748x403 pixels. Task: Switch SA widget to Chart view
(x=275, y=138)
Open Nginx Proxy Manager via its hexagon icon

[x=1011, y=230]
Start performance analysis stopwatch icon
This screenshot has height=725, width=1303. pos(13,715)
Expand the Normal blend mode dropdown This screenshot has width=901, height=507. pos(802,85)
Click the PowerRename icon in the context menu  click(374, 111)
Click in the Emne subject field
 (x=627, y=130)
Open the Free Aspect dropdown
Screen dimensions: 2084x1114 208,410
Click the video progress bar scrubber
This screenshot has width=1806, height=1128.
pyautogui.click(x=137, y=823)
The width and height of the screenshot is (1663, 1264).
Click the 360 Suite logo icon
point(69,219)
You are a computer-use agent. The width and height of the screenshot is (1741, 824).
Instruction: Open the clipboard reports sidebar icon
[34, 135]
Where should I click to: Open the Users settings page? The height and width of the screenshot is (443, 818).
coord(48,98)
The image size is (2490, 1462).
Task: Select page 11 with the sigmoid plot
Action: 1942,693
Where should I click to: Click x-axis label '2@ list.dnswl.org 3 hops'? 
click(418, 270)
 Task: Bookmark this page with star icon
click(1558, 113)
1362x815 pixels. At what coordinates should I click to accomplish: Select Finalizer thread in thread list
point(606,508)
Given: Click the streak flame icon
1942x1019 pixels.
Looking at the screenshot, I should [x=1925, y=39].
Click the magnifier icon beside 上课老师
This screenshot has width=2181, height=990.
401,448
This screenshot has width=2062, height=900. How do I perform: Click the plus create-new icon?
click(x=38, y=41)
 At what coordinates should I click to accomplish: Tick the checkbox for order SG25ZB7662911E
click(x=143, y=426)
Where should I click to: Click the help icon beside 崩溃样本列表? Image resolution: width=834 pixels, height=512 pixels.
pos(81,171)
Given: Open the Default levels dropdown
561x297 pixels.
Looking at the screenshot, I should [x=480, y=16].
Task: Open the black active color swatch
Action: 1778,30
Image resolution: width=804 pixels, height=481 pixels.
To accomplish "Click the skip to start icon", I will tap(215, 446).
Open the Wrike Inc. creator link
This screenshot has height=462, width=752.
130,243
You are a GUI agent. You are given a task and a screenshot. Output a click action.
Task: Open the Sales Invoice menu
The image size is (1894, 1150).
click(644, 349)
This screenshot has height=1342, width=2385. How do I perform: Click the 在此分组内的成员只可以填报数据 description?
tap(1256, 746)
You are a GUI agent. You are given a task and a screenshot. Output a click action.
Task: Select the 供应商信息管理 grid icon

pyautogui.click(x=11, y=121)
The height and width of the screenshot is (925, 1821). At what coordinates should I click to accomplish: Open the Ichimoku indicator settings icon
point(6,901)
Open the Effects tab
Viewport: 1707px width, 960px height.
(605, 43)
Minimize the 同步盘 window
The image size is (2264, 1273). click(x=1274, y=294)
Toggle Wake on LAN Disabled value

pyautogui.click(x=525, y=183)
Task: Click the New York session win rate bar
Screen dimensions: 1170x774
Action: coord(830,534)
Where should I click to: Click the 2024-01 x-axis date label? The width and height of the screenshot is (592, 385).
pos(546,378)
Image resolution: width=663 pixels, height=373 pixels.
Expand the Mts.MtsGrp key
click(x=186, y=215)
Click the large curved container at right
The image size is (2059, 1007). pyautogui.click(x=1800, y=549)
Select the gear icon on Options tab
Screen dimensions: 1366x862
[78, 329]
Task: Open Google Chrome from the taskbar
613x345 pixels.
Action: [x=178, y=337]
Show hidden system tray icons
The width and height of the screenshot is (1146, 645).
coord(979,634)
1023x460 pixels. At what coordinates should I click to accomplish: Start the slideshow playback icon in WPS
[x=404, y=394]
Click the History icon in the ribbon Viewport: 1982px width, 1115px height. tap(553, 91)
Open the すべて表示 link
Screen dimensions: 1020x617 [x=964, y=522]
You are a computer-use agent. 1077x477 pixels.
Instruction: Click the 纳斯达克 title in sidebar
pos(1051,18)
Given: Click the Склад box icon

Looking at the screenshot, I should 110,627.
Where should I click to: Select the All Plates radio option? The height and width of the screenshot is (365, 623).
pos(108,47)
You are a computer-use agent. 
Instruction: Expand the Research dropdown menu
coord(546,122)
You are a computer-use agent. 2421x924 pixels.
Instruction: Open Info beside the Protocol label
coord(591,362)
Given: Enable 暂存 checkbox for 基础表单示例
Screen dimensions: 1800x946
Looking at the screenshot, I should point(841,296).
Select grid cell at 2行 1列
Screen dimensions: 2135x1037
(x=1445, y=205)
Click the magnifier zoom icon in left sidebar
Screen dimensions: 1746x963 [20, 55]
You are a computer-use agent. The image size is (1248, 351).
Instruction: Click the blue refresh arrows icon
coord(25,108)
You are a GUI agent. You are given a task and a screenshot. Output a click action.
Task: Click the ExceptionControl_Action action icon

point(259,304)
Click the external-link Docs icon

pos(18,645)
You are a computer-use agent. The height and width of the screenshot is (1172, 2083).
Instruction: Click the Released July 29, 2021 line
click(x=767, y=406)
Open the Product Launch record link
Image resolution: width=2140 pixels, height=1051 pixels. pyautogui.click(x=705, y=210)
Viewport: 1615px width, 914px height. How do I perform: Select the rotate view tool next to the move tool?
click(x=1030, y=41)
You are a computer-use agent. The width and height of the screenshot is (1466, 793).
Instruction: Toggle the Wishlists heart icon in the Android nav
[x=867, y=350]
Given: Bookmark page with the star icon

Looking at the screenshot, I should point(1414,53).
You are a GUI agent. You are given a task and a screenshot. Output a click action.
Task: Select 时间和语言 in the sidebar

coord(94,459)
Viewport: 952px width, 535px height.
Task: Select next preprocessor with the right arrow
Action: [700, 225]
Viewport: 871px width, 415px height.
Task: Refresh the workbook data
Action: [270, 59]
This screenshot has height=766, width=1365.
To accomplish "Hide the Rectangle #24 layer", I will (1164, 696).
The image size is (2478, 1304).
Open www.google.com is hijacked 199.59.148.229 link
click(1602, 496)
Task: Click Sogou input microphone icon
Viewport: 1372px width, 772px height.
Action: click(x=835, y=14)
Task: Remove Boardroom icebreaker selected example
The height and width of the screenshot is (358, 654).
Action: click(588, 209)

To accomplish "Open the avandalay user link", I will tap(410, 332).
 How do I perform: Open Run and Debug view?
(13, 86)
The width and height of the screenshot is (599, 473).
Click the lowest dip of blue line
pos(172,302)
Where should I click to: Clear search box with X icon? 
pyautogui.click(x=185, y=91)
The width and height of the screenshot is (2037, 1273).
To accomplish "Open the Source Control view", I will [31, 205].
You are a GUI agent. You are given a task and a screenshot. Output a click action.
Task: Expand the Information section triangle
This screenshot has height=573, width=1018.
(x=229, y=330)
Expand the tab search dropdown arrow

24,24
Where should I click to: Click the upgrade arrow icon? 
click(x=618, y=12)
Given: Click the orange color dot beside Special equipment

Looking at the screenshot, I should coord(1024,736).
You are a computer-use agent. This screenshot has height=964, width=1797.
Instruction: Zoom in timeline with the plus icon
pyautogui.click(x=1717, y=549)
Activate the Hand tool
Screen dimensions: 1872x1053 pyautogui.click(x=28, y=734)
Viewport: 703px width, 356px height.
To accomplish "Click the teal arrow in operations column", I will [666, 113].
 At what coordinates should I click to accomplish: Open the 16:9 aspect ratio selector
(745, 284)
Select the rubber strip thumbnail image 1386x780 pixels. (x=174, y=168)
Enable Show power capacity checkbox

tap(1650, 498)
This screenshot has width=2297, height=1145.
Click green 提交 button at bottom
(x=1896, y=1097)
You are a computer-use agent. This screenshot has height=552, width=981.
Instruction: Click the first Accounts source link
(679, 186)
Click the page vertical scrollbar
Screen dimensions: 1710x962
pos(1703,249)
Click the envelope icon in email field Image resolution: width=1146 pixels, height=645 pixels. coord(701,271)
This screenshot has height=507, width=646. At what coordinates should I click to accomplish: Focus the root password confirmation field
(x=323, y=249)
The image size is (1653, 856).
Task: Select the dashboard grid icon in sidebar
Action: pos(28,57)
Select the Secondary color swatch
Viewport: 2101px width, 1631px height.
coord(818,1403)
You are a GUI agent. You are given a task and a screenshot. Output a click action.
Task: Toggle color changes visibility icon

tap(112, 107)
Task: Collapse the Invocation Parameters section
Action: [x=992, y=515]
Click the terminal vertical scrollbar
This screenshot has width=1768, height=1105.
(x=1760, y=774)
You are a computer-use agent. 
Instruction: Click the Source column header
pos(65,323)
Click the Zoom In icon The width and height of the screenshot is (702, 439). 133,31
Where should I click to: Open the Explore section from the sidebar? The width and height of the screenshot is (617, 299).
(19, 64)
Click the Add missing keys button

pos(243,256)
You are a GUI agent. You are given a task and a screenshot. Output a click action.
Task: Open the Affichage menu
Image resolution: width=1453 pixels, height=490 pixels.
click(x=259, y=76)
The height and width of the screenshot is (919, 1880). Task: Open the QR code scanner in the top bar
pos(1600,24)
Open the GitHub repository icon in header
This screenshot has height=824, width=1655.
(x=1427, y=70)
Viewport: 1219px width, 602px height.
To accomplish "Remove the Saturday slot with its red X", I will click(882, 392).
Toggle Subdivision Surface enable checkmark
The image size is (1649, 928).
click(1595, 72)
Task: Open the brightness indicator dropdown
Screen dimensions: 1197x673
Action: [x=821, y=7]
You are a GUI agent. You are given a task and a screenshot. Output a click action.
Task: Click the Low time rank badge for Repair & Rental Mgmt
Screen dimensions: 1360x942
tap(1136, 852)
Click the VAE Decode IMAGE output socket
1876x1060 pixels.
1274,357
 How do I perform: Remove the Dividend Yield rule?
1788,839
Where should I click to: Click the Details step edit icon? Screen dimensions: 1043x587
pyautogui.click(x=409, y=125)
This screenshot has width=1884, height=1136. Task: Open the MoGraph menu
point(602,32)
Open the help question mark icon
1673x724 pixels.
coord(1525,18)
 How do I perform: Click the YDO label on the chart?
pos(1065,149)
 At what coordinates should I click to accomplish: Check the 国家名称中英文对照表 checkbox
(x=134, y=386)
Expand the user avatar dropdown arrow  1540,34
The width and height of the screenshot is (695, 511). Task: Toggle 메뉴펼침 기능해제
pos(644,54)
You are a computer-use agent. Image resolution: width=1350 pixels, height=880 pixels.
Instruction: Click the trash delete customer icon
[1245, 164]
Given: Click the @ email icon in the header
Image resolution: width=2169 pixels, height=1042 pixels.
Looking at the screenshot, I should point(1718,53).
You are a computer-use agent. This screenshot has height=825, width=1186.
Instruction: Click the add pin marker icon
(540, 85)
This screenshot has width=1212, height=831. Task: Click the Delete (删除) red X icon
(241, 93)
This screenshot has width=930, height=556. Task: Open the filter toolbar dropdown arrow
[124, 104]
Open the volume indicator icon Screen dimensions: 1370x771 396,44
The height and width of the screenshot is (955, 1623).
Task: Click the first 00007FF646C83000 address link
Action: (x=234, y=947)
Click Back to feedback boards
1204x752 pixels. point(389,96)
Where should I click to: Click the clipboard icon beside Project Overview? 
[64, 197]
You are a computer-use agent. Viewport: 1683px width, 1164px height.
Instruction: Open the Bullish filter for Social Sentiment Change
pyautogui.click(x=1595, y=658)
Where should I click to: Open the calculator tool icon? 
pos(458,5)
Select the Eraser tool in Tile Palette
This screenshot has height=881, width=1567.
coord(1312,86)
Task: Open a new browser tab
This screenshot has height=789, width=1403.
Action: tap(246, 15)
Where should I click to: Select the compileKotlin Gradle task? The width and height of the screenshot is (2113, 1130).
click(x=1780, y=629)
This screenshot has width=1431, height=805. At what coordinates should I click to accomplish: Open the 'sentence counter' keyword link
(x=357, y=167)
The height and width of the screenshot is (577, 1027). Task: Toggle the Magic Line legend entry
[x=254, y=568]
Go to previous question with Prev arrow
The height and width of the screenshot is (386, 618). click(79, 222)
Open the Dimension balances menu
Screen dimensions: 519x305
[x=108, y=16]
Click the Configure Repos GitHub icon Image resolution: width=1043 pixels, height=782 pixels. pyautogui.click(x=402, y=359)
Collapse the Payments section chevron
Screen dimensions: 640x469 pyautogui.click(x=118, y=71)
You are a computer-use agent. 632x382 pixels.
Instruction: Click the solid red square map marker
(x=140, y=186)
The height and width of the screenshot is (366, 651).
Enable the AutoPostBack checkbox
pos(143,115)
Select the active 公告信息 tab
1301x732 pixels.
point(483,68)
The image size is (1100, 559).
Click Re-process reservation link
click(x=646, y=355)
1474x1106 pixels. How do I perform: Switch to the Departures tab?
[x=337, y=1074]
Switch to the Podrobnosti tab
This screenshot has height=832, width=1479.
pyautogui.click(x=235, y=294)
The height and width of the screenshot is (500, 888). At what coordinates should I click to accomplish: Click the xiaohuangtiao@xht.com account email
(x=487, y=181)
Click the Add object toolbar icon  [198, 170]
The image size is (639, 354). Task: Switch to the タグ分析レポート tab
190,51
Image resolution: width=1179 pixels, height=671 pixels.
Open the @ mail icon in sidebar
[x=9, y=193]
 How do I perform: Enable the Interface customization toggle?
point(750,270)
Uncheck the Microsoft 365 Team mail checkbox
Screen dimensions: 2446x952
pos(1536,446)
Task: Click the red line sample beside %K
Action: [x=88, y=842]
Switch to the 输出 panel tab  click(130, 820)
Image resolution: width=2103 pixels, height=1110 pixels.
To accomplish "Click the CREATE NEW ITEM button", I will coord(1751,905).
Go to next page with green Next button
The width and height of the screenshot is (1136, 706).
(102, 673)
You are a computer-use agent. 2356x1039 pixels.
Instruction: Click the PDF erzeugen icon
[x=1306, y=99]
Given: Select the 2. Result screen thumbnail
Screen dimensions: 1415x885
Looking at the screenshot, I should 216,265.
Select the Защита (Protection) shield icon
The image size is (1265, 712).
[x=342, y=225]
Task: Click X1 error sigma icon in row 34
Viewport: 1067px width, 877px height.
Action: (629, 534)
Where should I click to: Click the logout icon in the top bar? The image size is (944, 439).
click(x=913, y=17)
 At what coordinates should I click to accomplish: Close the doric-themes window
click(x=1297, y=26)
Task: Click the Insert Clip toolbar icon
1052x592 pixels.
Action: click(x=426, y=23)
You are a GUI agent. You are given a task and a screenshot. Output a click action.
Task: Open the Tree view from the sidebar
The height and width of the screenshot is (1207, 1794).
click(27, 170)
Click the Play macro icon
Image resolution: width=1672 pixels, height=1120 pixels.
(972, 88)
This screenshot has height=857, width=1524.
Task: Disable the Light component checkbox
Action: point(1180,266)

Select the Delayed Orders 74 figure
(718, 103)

▶ **TASK INSTRUCTIONS**
Respond with one number, the count of lines in the data that hold the string "vertical".

▶ **YOUR RESPONSE**
2